Both the ruling Justice and Development Party (AK Party) and the opposition Nationalist Movement Party (MHP) have declared their reluctance to attend the session, saying an urgent parliamentary session would further encourage the terrorist Kurdistan Workers' Party (PKK) to go ahead with its terrorist activities.
Çiçek's call for an extraordinary parliamentary session followed a request from the main opposition Republican People's Party (CHP) to hold a session to discuss terror and Syria-related developments. The CHP's move came in the wake of simultaneous attacks on four military outposts in the southeastern province of Hakkari by terrorists of the Kurdistan Workers' Party (PKK) on Sunday. The attacks left six soldiers and two village guards dead.
The Turkish Parliament adjourned for summer recess on July 4 and will start a new legislative year on Oct. 2.
The AK Party parliamentary group deputy chairman, Mahir Ünal, told Today's Zaman that Parliament is unlikely to hold an urgent session on Aug. 14 as most deputies will not attend. “Deputies will decide whether to attend the session or not with their free will. If they decide to, they may attend the session. But what seems to us is that the CHP will not be able to convene 184 deputies in Parliament on that day,” he said.
According to a parliamentary bylaw, signatures of the one-fifth of the deputies in Parliament are necessary to call an urgent parliamentary session, but for the session to begin in Parliament's General Assembly, one-third of the deputies (184) should be in attendance.

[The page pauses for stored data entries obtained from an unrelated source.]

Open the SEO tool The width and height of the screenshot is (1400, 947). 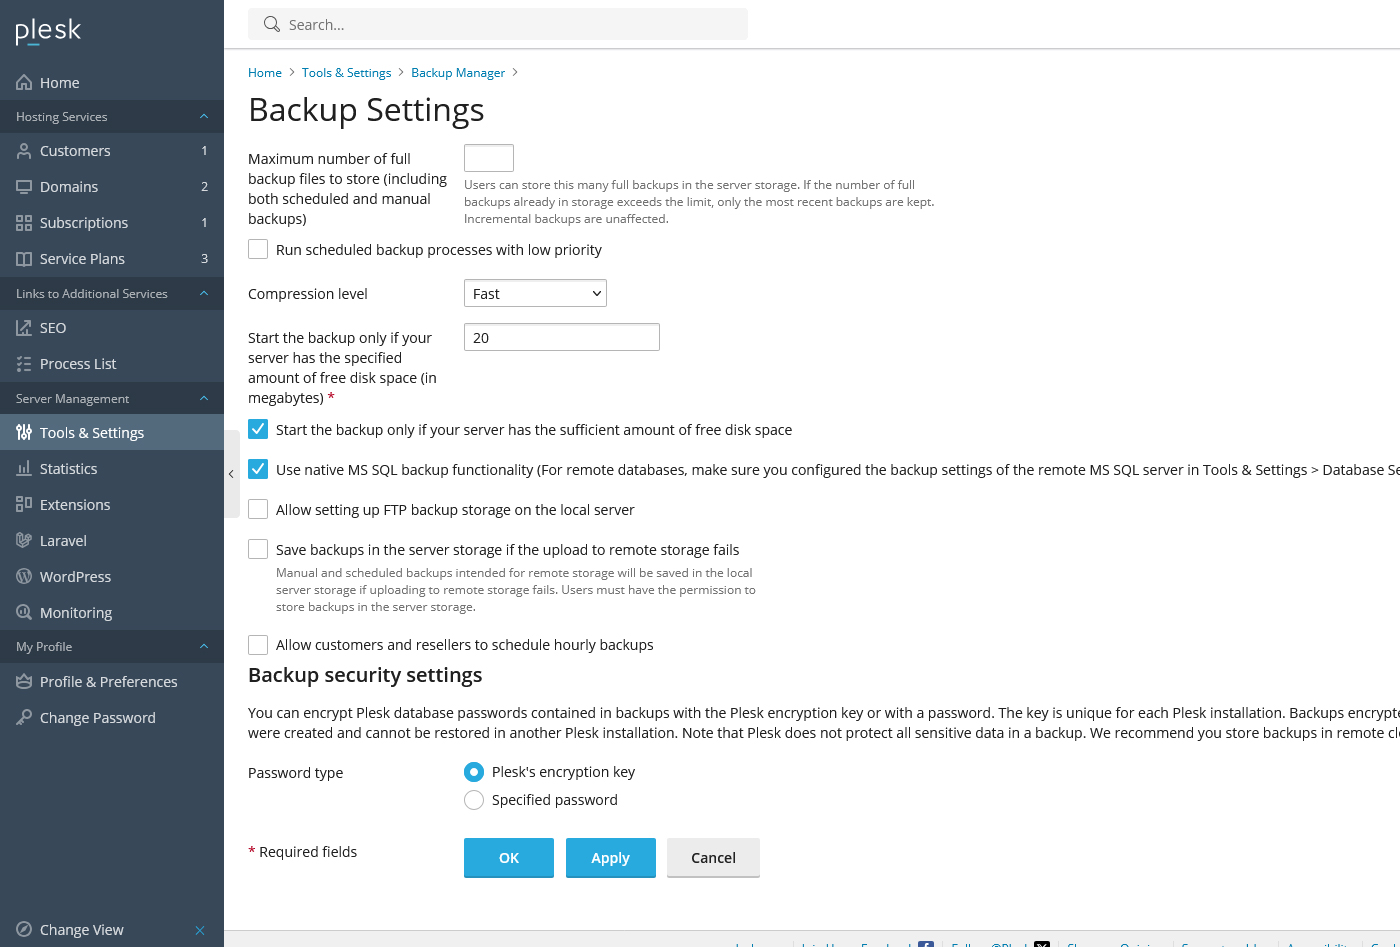coord(50,327)
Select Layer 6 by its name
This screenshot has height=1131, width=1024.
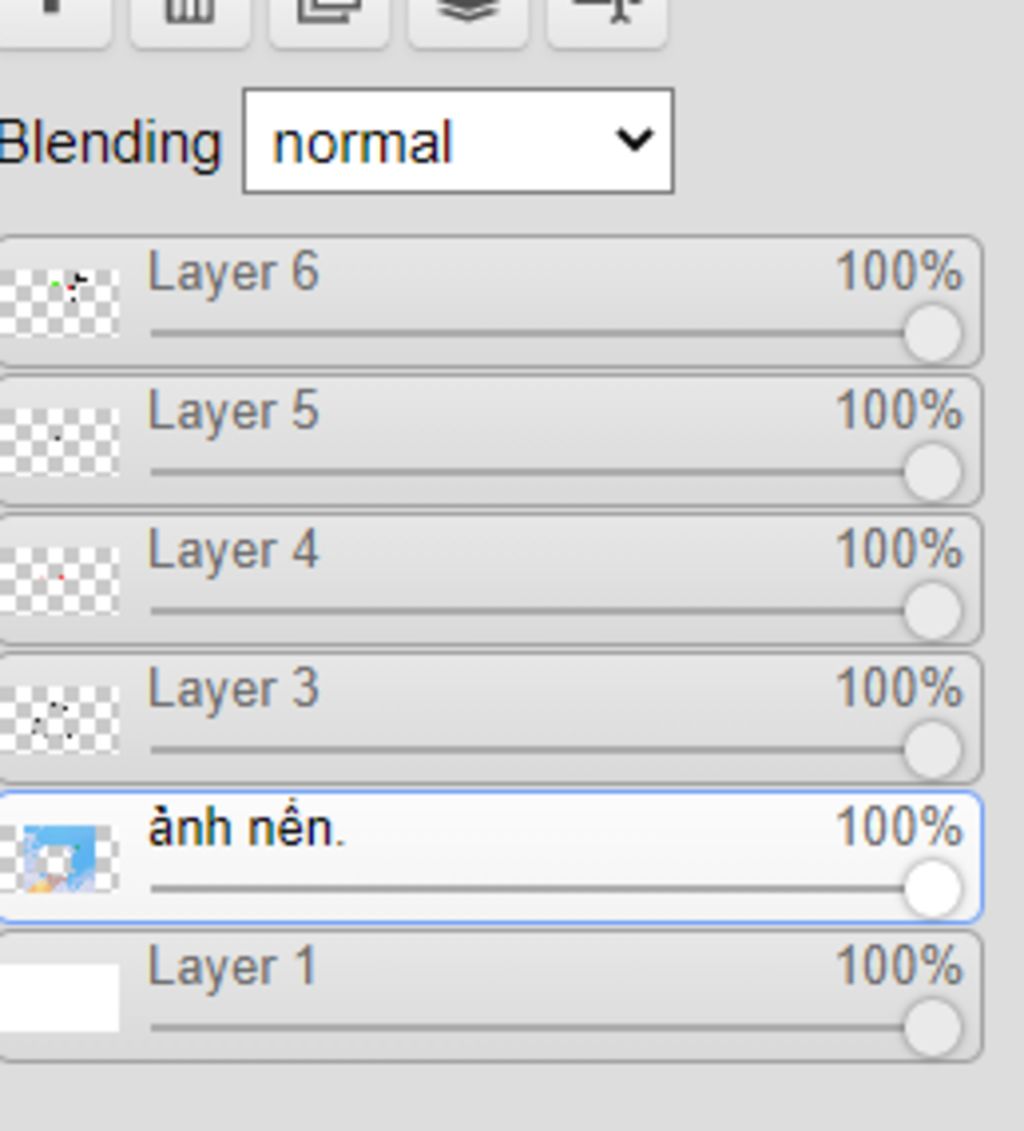coord(233,272)
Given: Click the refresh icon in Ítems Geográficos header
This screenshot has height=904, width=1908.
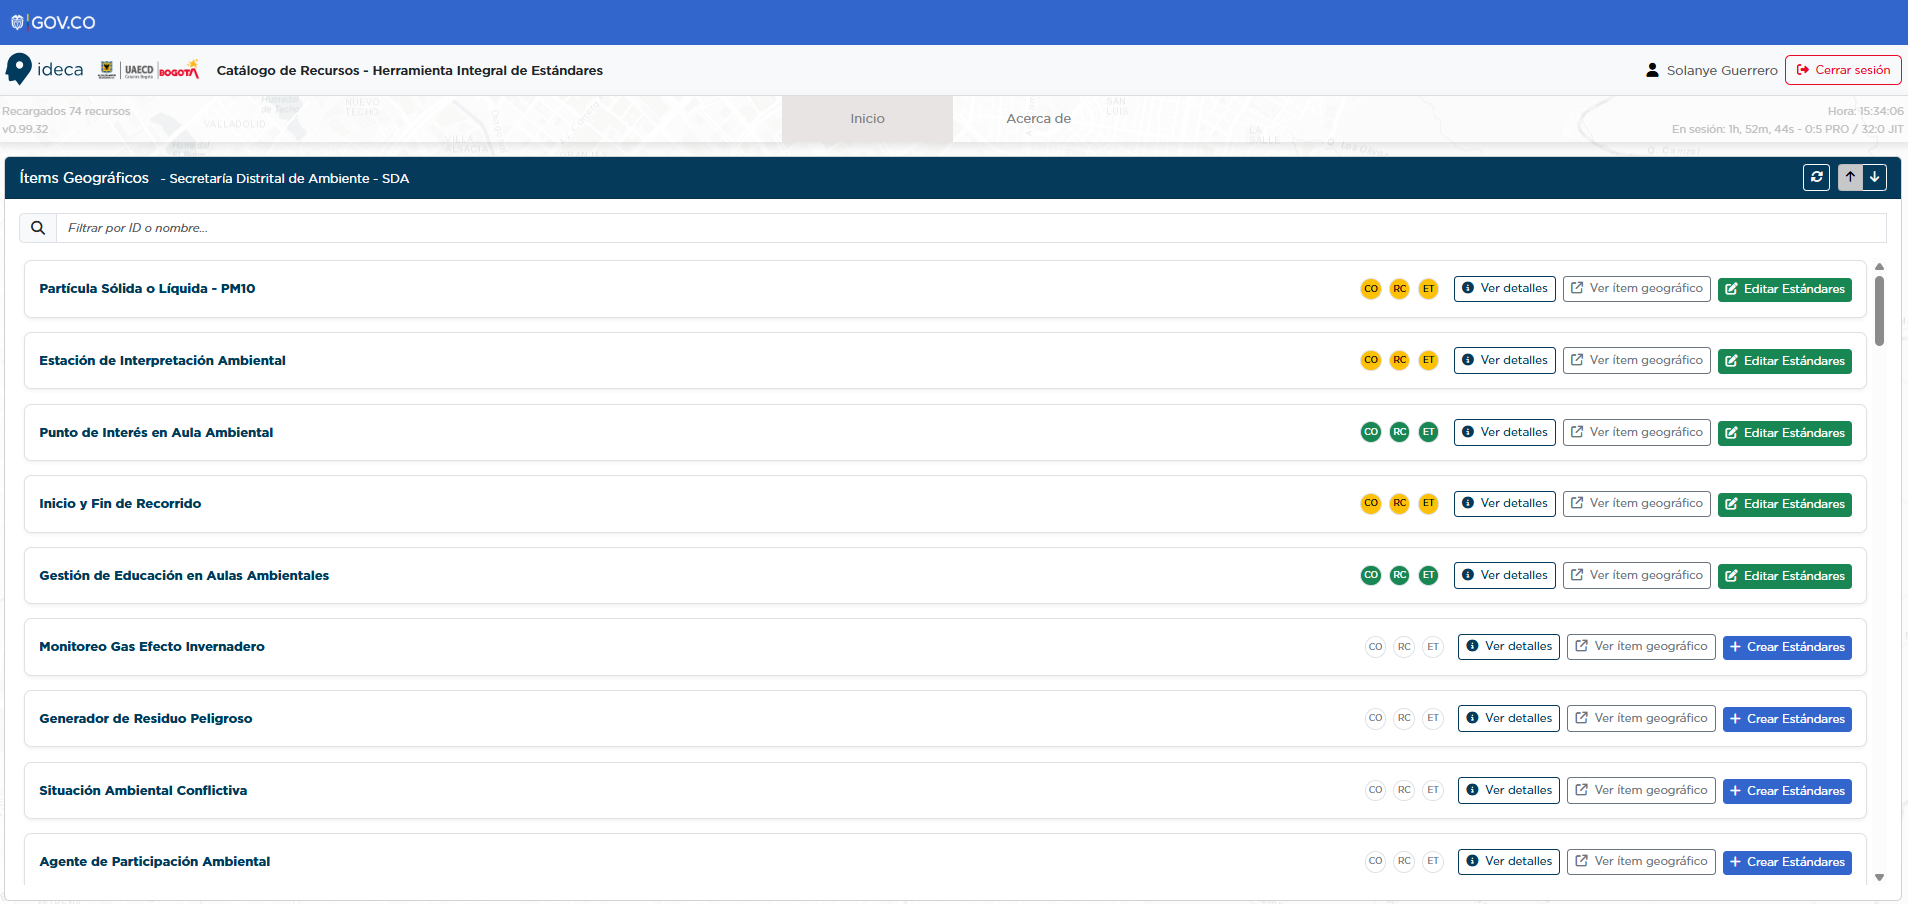Looking at the screenshot, I should (1816, 177).
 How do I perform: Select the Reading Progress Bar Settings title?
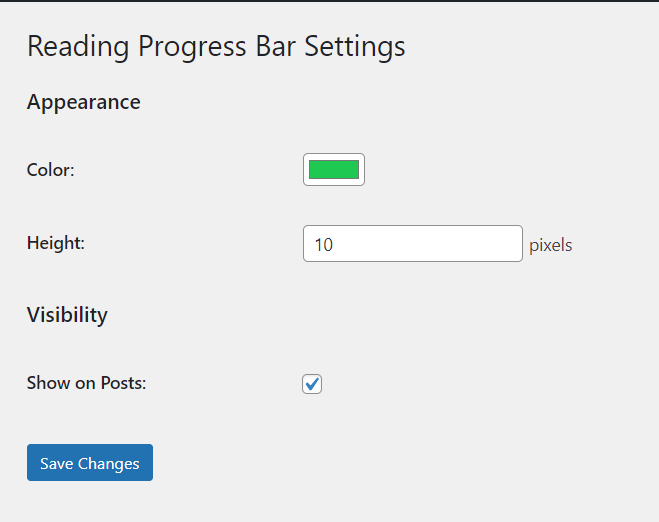216,46
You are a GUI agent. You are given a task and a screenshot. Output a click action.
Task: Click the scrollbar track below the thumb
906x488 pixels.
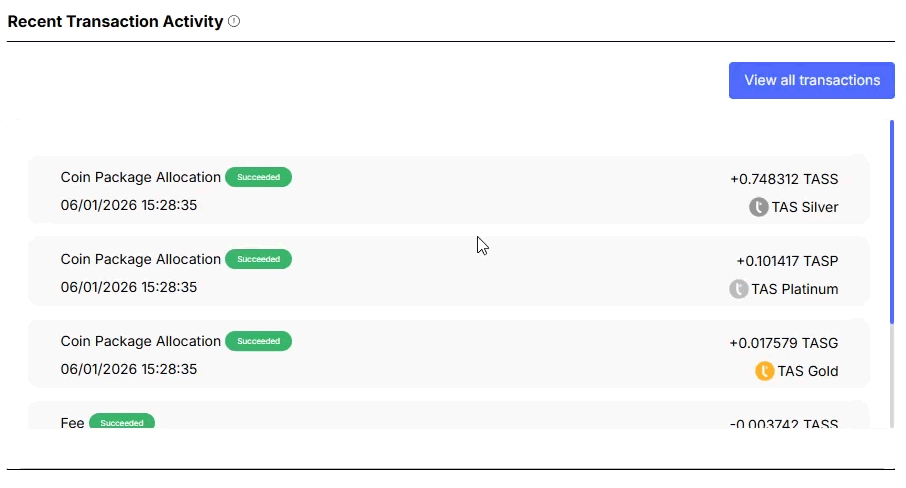tap(891, 380)
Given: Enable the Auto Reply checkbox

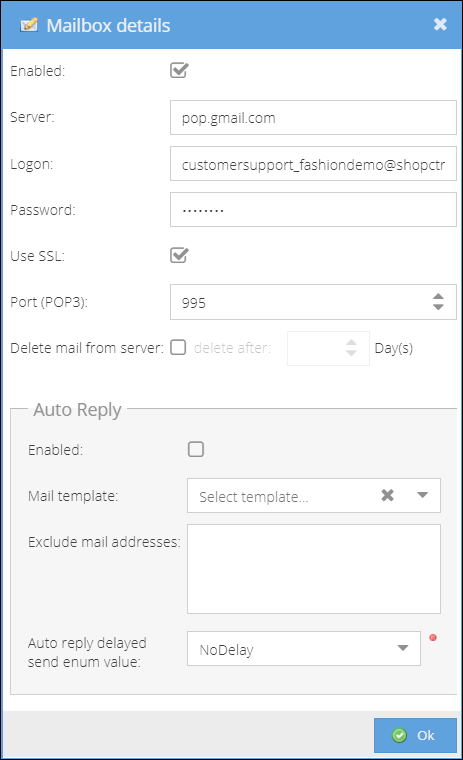Looking at the screenshot, I should 196,449.
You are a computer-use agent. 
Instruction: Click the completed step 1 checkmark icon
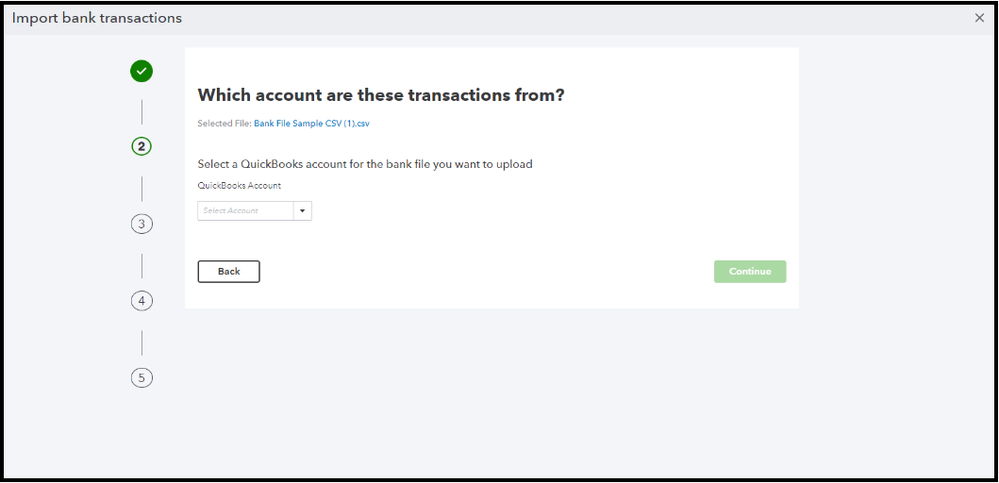(x=142, y=71)
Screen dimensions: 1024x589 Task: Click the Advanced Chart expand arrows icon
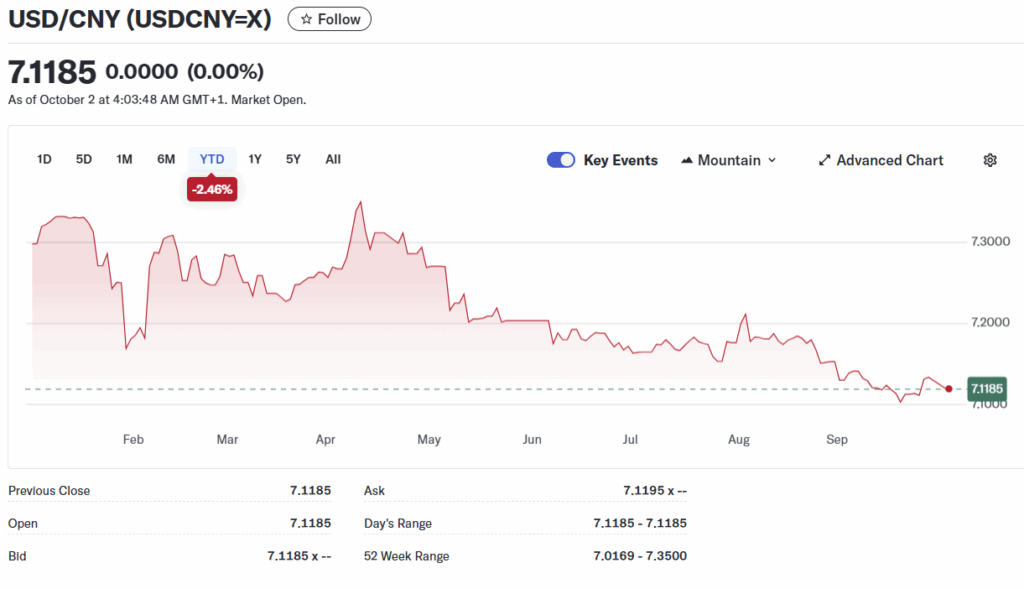click(x=825, y=160)
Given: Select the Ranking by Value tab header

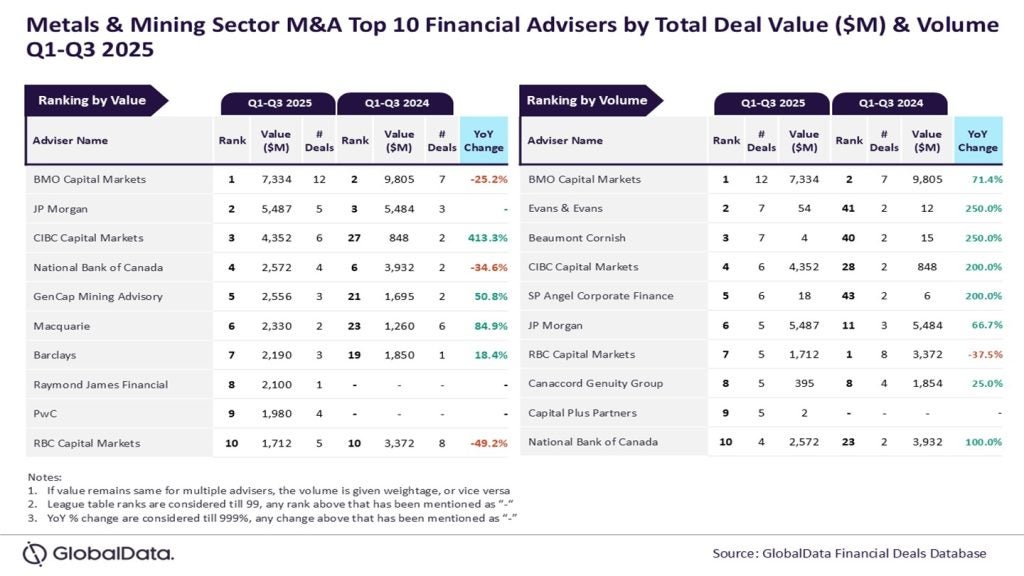Looking at the screenshot, I should [92, 100].
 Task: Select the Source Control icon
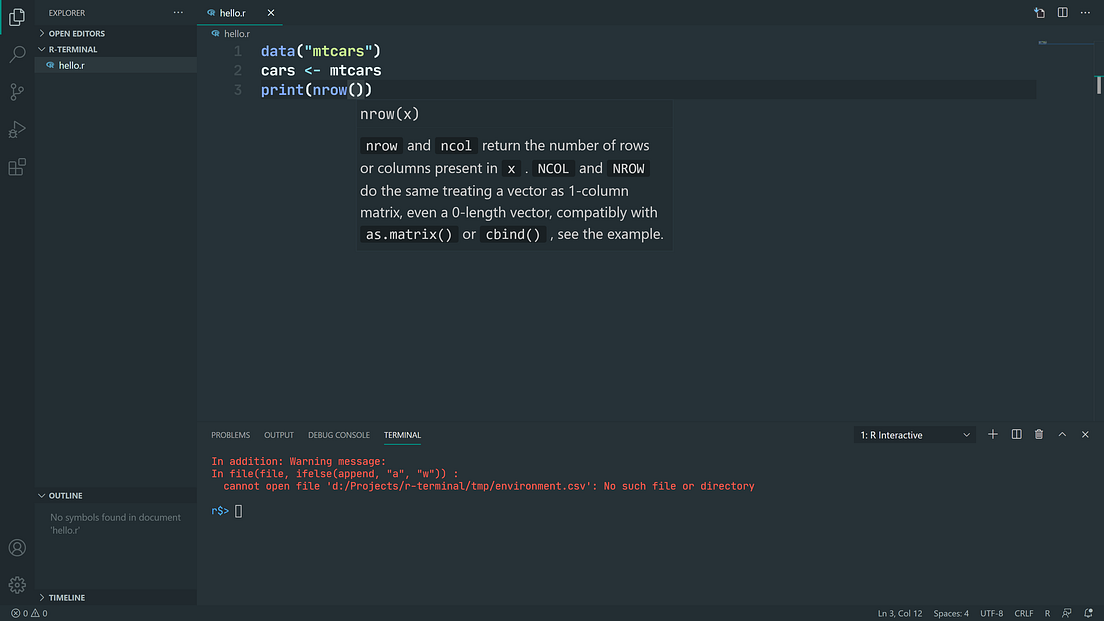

The pro-Kurdish Peace and Democracy Party (BDP), which has 29 deputies in Parliament, announced that it will join the parliamentary session on Aug. 14. The CHP has 135 deputies. The two parties have 164 deputies in total, fewer than one-third of the deputies required to hold a parliamentary session.
The MHP parliamentary group deputy chairman, Oktay Vural, also said his party will not attend the extraordinary session, saying the CHP is acting “insincerely” in its request for a session. “If they had been sincere, they would have sought a compromise with other parties for an extraordinary session in Parliament. Even if they go to Parliament on that day [Aug. 14], they will be unable to hold a session because they will have fewer than 184 deputies there,” he said.